Tell Ottawa what you think about student loans
Online feedback on Canada Student Loans Program due before your first midtermss
MAGALLY ZELAYA, STAFF
Students and the public alike have until Sept. 28 to share their opinions and suggestions for improving the Canadian Student Loan Program on a new online survey. Human resources and social development minister Monte Solberg announced the launch of the public consultation on Sept. 7.
“We want to hear a broad range of views from students, parents and others on how to best modernize, simplify and administer the Canada Student Loans Program,” Solberg said in a statement posted on the department’s website. Solberg will lead the review of the financial assistance program.
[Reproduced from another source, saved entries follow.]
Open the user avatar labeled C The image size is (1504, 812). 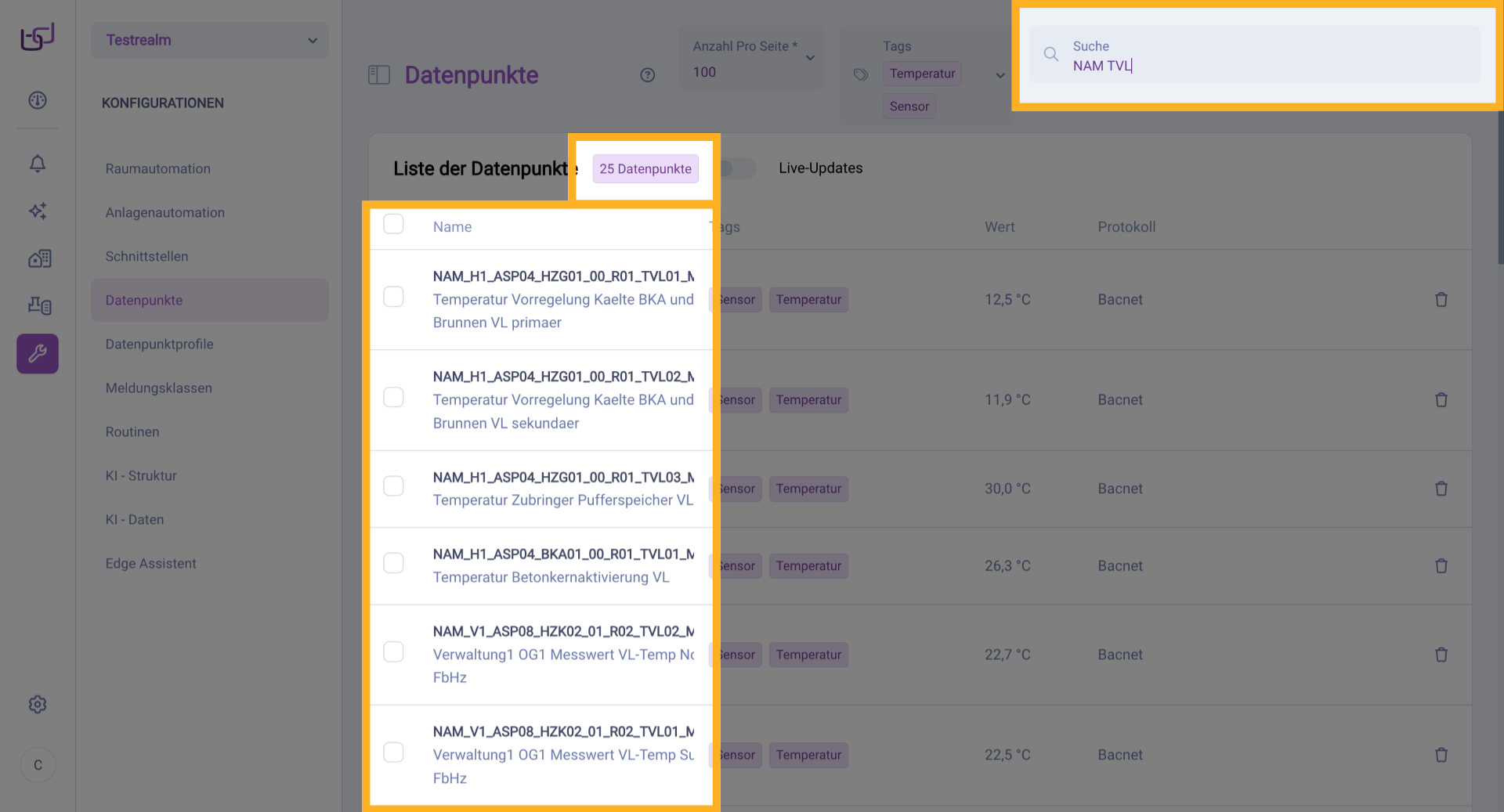(x=38, y=765)
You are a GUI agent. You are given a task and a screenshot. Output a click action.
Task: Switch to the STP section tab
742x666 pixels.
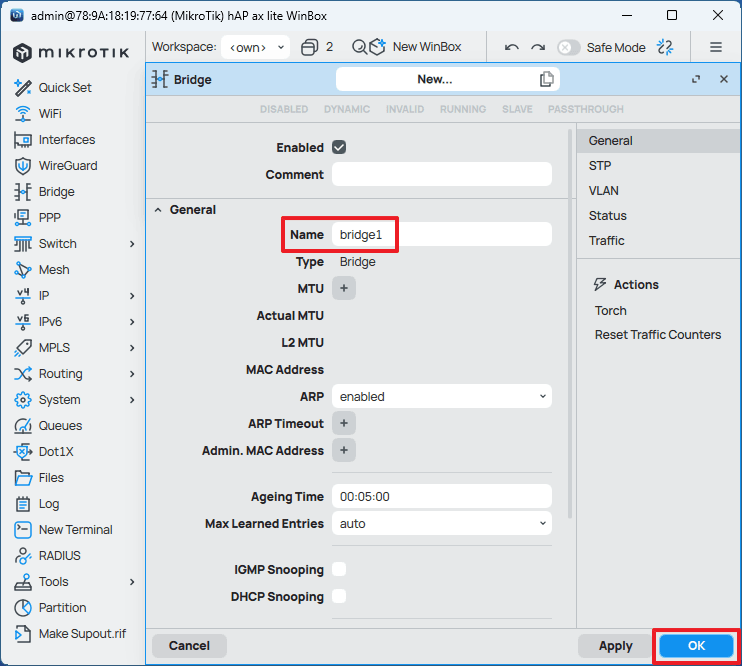point(600,166)
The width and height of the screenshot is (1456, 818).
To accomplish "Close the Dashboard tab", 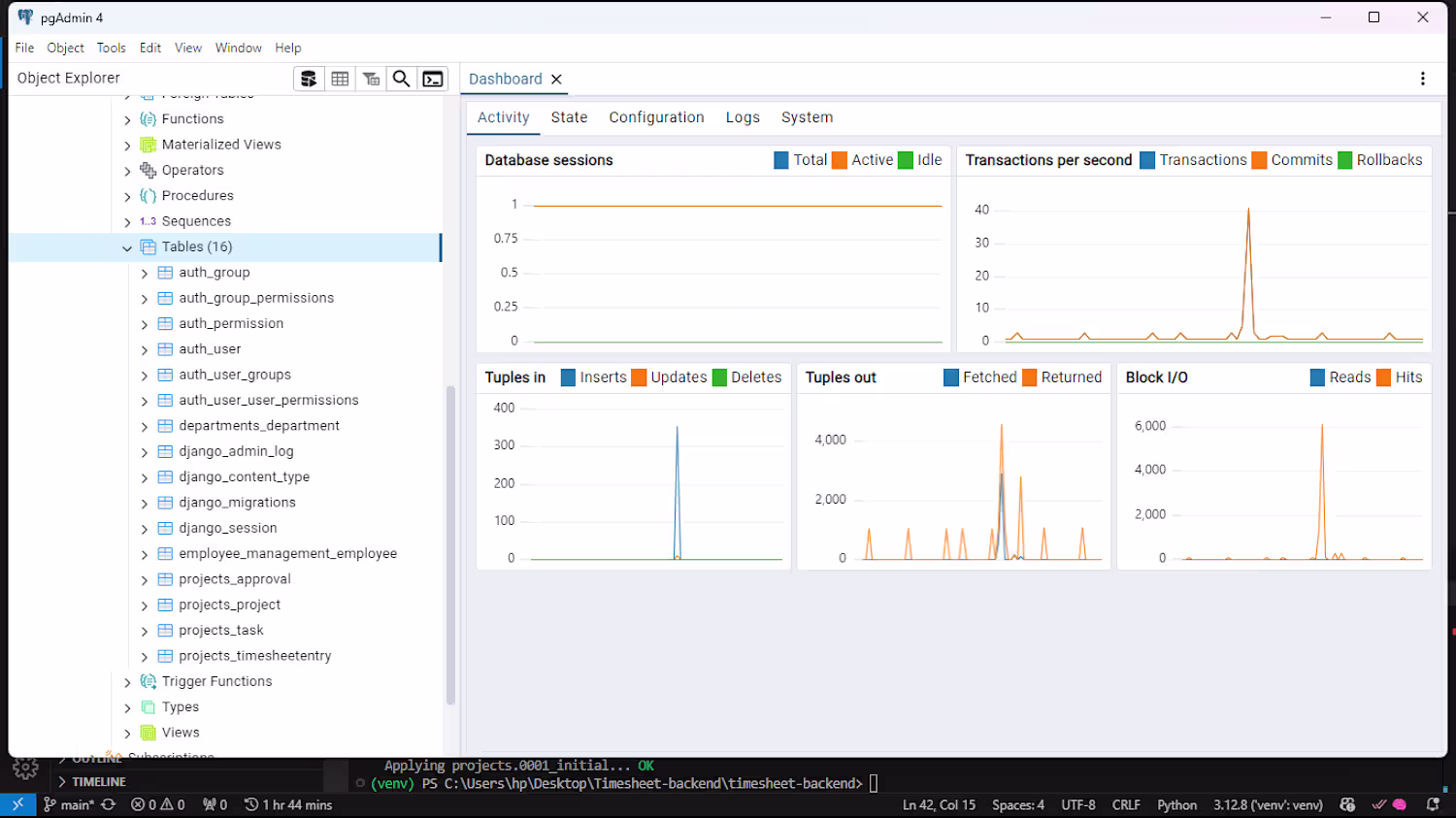I will tap(556, 80).
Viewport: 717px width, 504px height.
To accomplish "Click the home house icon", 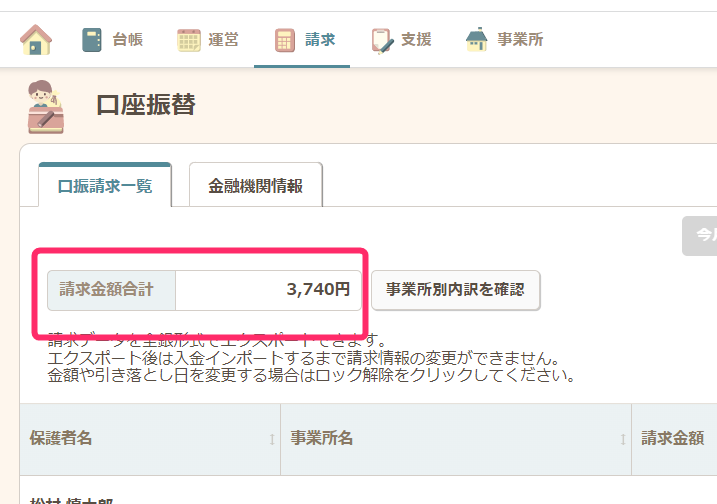I will pos(36,40).
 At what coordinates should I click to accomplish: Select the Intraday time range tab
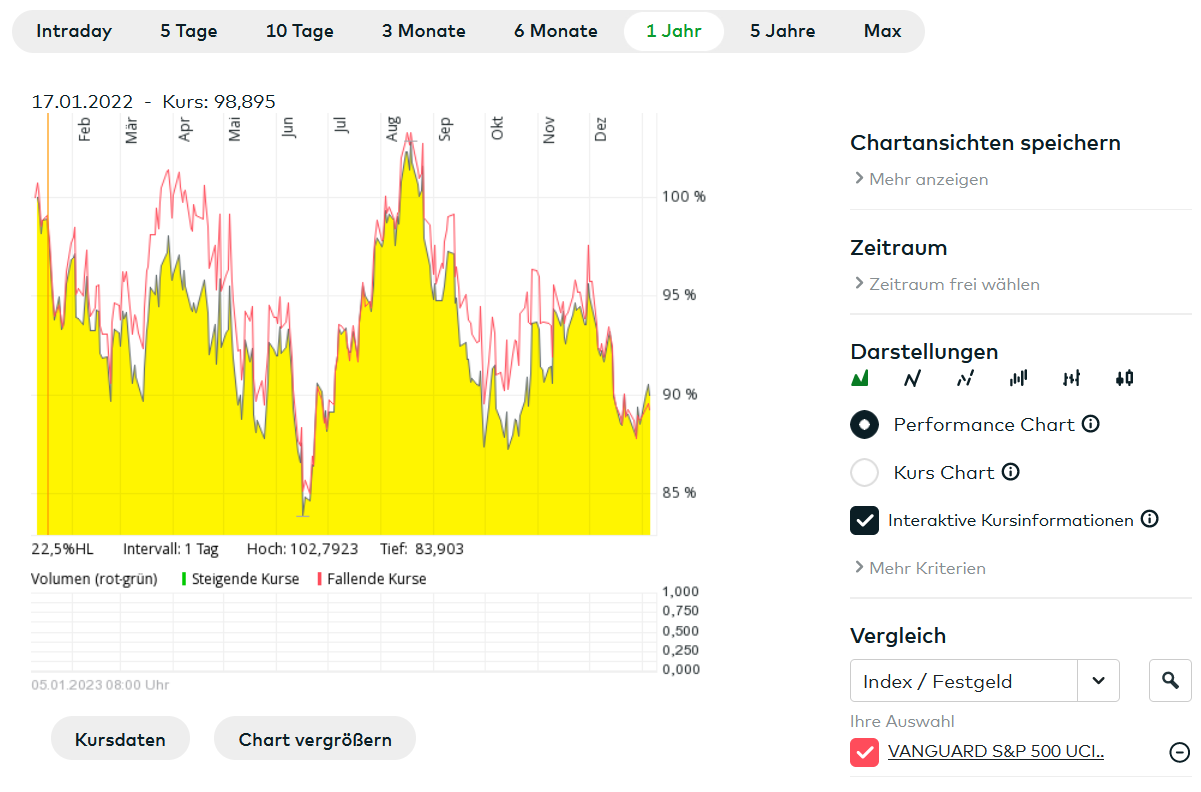point(74,31)
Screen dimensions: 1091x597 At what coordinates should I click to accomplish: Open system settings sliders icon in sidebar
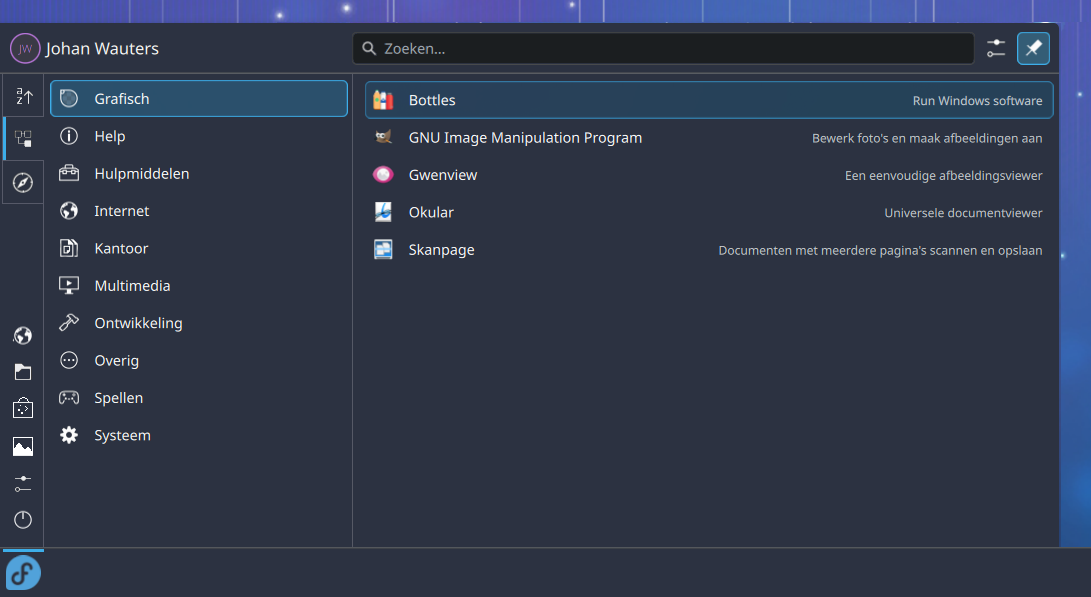[x=23, y=484]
UMSU president Garry Sran said “It is a positive step to hear students’ voices on what can be done to change the system.” As it stands, the Canadian student loan debt currently exceeds $12.5 billion, according to the Canadian Federation of Students.
An overhaul to the student financial aid system is long overdue, said Sran. “It hasn’t changed much in the last few years, other than the amount of debt that students have been accruing.”
A review of the Canada Student Loan Program was called for in the 2007 federal budget. The budget also announced a 40 per cent increase in investment that is intended to improve the nation’s post-secondary system. This increase, which will take effect in 2008-2009, will be the first significant increase in more than 10 years.
The survey is one of the first steps the government has taken to hear the views of the public as part of the review called for by the 2007 budget— a fact that has not gone unnoticed by Julian Benedict, co-founder of the Coalition for Student Loan Fairness (CSLF).
“In a sense, we’re happy that the program is now public, but we’re disappointed that it took this long for that to happen,” commented Benedict.
The lack of publicity surrounding the three-week survey also has Benedict concerned. “The news release went out at 7:30 on a Friday night — there was no notice given to anyone,” he pointed out. “I think it’s quite late in the game. Student groups have very little time to mobilize people to tell their stories.”
Benedict also pointed to the difficulty of notifying the 990,000 student loan borrowers across Canada of the survey. “It [will be] a challenge to get it out to as many students as possible.” Especially, he added, as many of those borrowers are no longer students.
Since the commencement of the coalition in April the CSLF has collected over 1,000 signatures on its online petition. The petition seeks support for the coalition’s eight-point plan for reform of the student loan program.
“Our own investigations have yielded a lot of complaints and concerns,” explained Benedict. “The first thing that needs to happen is that they need to integrate loans provincially and federally. Because right now we have borrowers who have loans from two or three places.”
Sran, meanwhile, is hopeful for “an announcement of a national system of needs-based grants.”
The survey itself consits of three open-ended questions, which Sran said “are broad enough to get everyone’s opinion on what works and what doesn’t work.”
The survey also make a request for demographic imformation, but leaves those fields optional. Questions of whether you are a student, professor, or parent, for example, need not be answered.
Those taking part in the survey will also find an address to which they can send more detailed answers to the questions, if the allotted response fields do not provide enough space.
The changes that result from the survey’s recommendations are expected to be announced in the 2008 federal budget.